Ieri c’è stata un’azione di rastrellamento nel campo, definita di “routine” dalle sfere militari israeliane: nella notte i militari sono entrati nel campo profughi irrompendo nelle case e seminando il terrore. La rabbia palestinese è esplosa e ne è scaturita una sassaiola da parte di giovani palestinesi contro l’arroganza dell’esercito sionista.
In poco è iniziato uno scontro a fuoco che ha provocato la morte di due ragazzi. Mutasim Issa Udwan, ventiduenne, è stato colpito alla testa ed è morto immediatamente, Ali Khalifa anch’egli raggiunto dai proiettili è morto poco dopo all’ospedale di Ramallah.

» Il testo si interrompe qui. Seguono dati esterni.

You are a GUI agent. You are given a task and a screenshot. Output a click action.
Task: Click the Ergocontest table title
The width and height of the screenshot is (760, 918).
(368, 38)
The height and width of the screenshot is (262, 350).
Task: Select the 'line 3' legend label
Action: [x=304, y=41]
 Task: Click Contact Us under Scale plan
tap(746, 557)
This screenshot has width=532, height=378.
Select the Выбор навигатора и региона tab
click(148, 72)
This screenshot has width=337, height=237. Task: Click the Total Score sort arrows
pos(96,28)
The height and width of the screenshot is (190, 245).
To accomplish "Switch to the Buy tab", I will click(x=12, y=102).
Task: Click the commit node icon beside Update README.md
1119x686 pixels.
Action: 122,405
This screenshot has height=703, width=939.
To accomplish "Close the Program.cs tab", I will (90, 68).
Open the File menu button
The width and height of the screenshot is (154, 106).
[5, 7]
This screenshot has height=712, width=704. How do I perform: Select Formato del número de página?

Il raid di questa notte nel campo di Qalandiya, finito nel sangue, aveva lo scopo iniziale di arrestare alcuni profughi palestinesi. Gli arresti dei palestinesi che si sono resi colpevoli di aver tirato una pietra o di aver partecipato ad una manifestazione o ancora più semplicemente di far parte a vario titolo della resistenza palestinese – ad esempio solo far parte dei collettivi universitari della sinistra rivoluzionaria può portare ad anni di prigione – sono sempre più frequenti. Ad oggi migliaia di palestinesi si trovano nelle prigioni israeliane, molti si trovano in un regime di detenzione amministrativa che può durare all’infinito, altri in isolamento totale. E’ proprio di ieri la notizia che le forze d’occupazione hanno tolto persino il diritto di studiare agli studenti palestinesi detenuti nelle carceri israeliane.

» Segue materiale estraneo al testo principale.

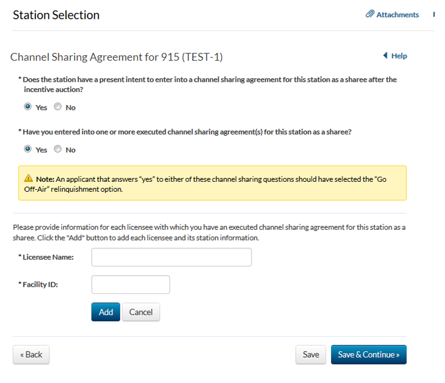Viewport: 445px width, 383px height.
Task: Click the Station Selection page heading
Action: [56, 15]
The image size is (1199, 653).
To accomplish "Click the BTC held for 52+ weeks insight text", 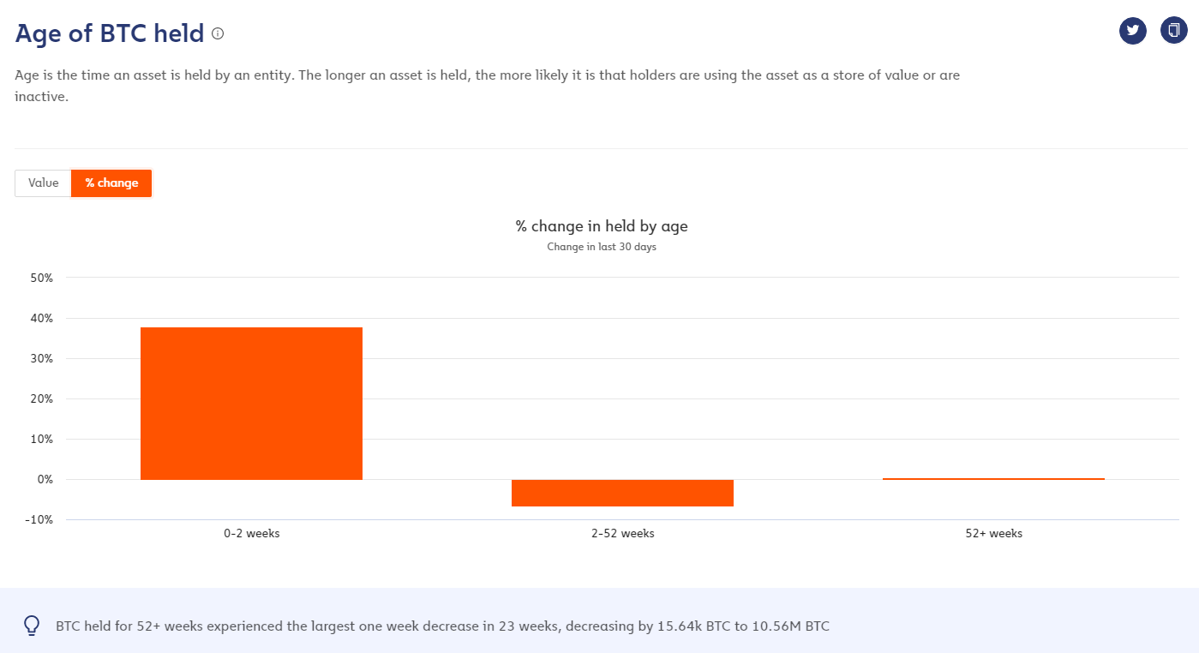I will (x=442, y=626).
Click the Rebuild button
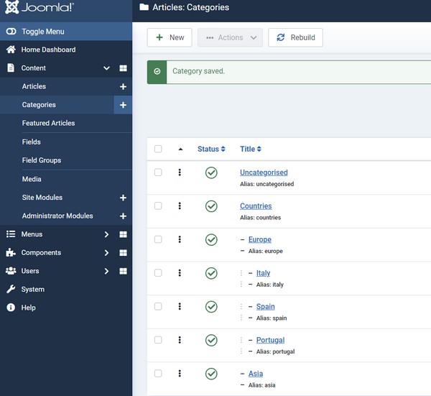The width and height of the screenshot is (431, 396). (295, 37)
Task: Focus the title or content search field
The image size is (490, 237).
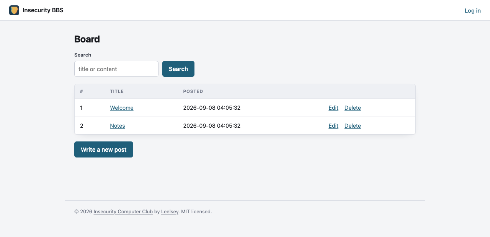Action: click(x=116, y=69)
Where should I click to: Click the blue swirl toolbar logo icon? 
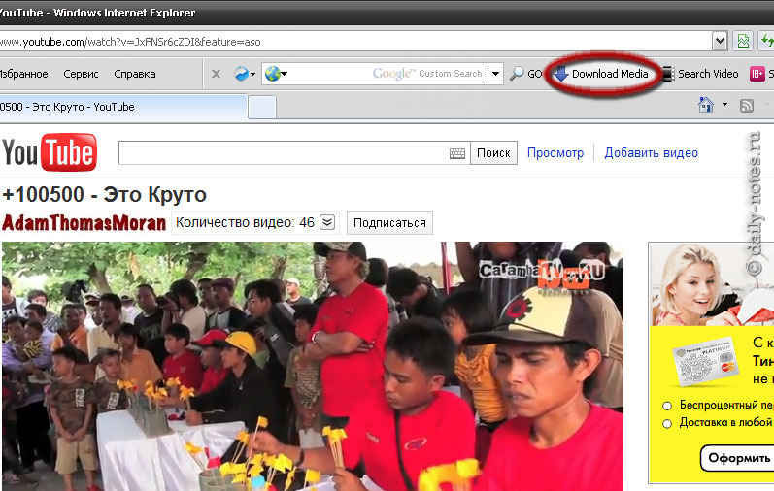click(x=241, y=74)
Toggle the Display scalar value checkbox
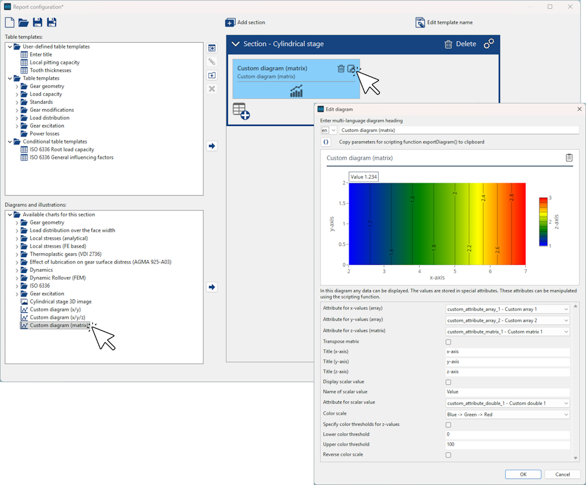The width and height of the screenshot is (586, 485). tap(448, 382)
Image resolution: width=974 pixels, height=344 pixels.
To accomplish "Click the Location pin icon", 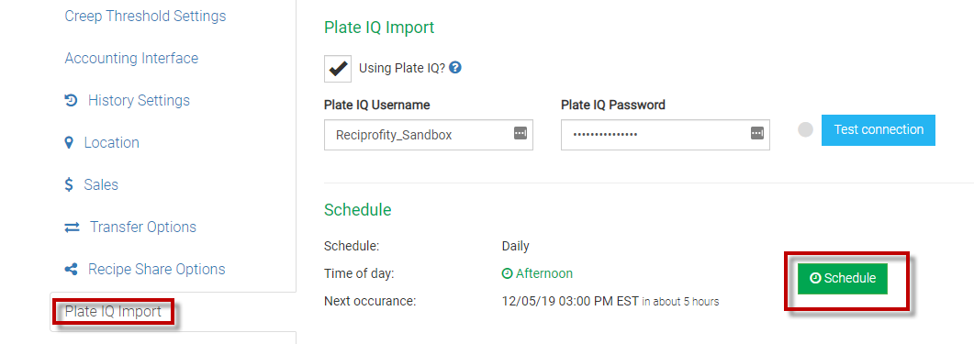I will click(x=69, y=143).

Le dinamiche avvenute ieri al campo di Qalandiya sono tutt’altro che nuove nei territori occupati. Continuano le repressioni dei cortei pacifici, sono sempre più frequenti le irruzioni delle forze d’occupazione nei campi profughi, nelle città e nei villaggi palestinesi. Le irruzioni finiscono con arresti indiscriminati e con il riemergere della mai sopita rabbia palestinese. Allo stesso modo a Gaza continua la lotta, stavolta armata, anche se oltremodo indebolita, con attacchi di gruppi militari della resistenza palestinese contro obiettivi militari israeliani. In Palestina si è coscienti che un confronto tra pietre o armi obsolete come quelle ad oggi possedute dalla resistenza palestinese e le armi pesanti e moderne in dotazione all’esercito israeliano è molto probabilmente una battaglia persa; ciononostante si continua a lottare e a morire per la libertà e l’autodeterminazione.

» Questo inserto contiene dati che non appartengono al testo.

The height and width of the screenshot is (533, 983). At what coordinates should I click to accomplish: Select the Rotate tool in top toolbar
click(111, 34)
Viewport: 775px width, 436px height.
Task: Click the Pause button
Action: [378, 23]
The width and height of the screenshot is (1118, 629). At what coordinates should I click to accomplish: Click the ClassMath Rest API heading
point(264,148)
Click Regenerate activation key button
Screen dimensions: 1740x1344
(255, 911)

Intanto la primavera araba sembra ancora non incidere particolarmente nei territori palestinesi: è ormai decretata l’impasse egiziana riguardo la tanto attesa apertura di Rafah, altrettanto infruttuosa si sta rivelando la “riconciliazione nazionale palestinese”. E per tutta risposta il governo israeliano cerca di riesumare il fallimentare “processo di pace” con la moderata Autorità Nazionale Palestinese, processo tanto contestato dal popolo palestinese perché, iniziato oltre due decenni fa, non ha portato a nessuna conquista per i diritti dei palestinesi ma solo a coperture per i crimini delle forze occupanti e a continue violenze e soprusi , esproprio ed assedio di territori, Gaza in primis, e costruzione di nuovi insediamenti coloniali.